First set of civil servants leave under exit scheme: Public sector to cut 20,000 jobs over next few years
The first civil servants taking voluntary redundancy from government departments left this week, it can be revealed.
A number of the initial tranche were entitled to go yesterday because of untaken holidays and other leave.
And in just three weeks' time, almost 900 overall will have departed with a further 1,200 over the next few months - saving about £90m on the Civil Service annual pay bill.
MLAs and trade unions have, however, warned the departures could lead to skill gaps in some areas and the drain will need to be carefully managed.
In one office within the Department of Social Development, for example, nine of the 19 staff are due to take the redundancies, aimed at slimming down Northern Ireland's public sector by 20,000 jobs over the next few years.
Despite the political deep-freeze which has lead to new talks over the status of the IRA and welfare reform, the exit scheme has been given the green light paid for by loans from the Treasury.

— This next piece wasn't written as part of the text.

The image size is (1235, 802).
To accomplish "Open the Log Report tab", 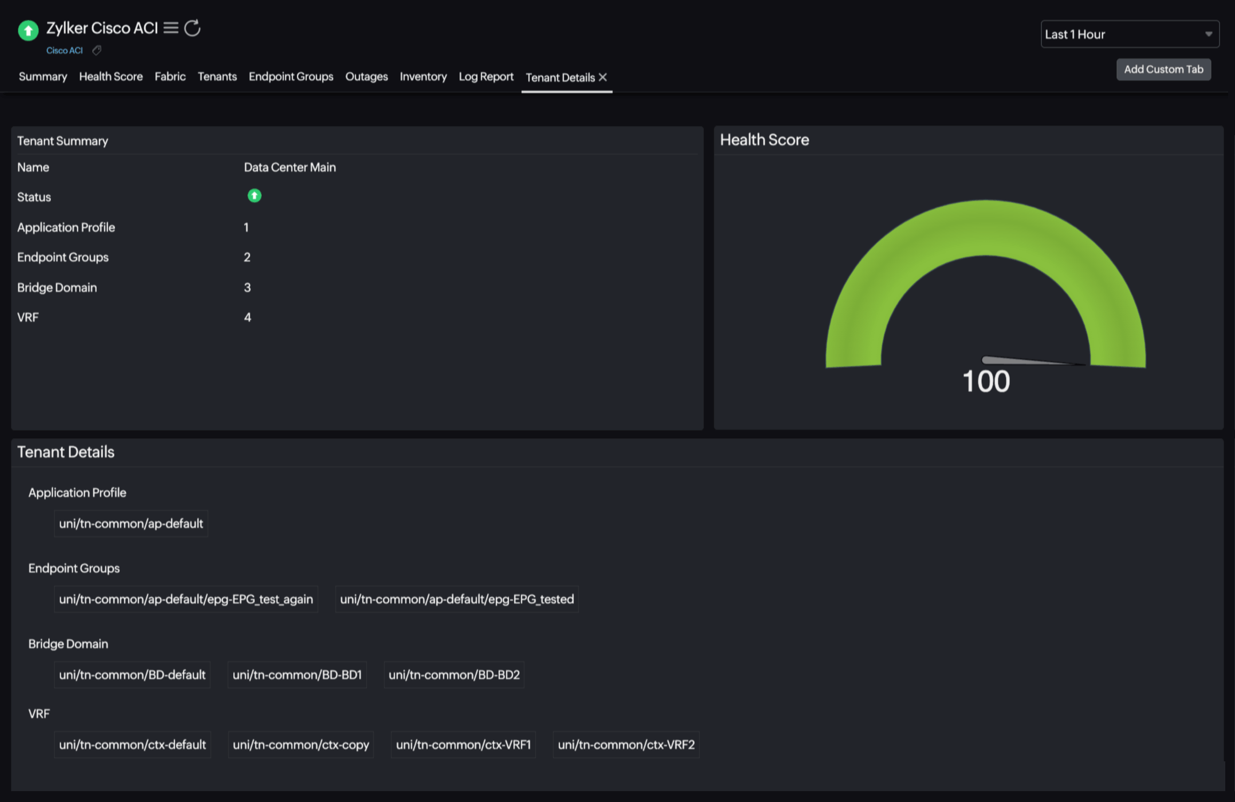I will (x=486, y=77).
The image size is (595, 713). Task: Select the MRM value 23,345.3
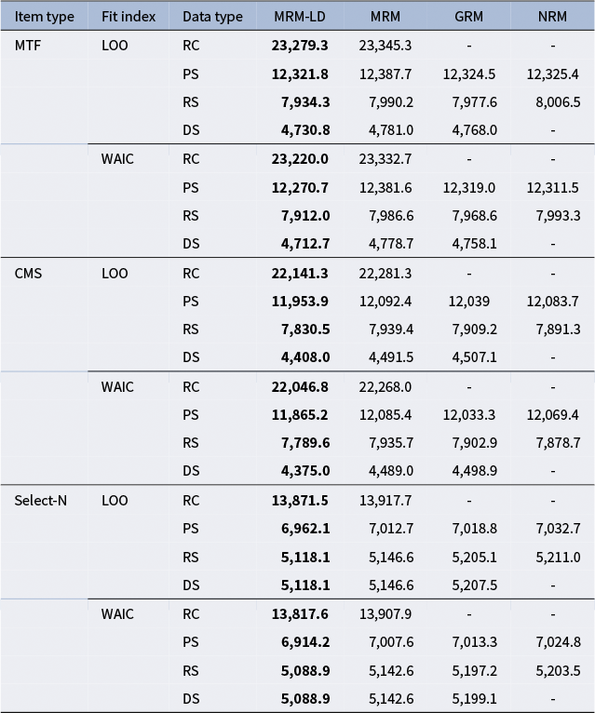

It is the only section of the Stormont House Agreement, reached between the five main Assembly parties last December, which has been allowed to go ahead.
More than 7,000 civil servants expressed an initial interest in the scheme and 1,200 exit offers were made, but only 864 staff took them up.
Department of Finance permanent secretary David Sterling told MLAs: "The £700m civil service voluntary exit scheme, which was agreed as part of the Stormont House Agreement, has faced uncertainty because of the continuing impasse over welfare reform."
He said its aim was to help Stormont balance its budget by shedding the equivalent of more than 2,400 full-time Civil Service posts - saving about £90m from its annual pay bill.
Mr Sterling said that following Secretary of State Theresa Villiers' announcement of funding being made available for the scheme last weekend, Finance Minister Arlene Foster - the only DUP minister left in post - authorised allocations to all government departments.
Mr Sterling said the scheme was "on track" to allow those people planning to leave on September 30 to do so but a number have already gone.
Nipsa, the largest public sector union here, is broadly opposed to the scheme but cannot prevent individual members from taking it up. It has voiced concerns at how the gaps left by people leaving will be managed. General Secretary Brian Campfield also told the Belfast Telegraph: "I think it is crazy to use borrowed money to invest in the running down of public services."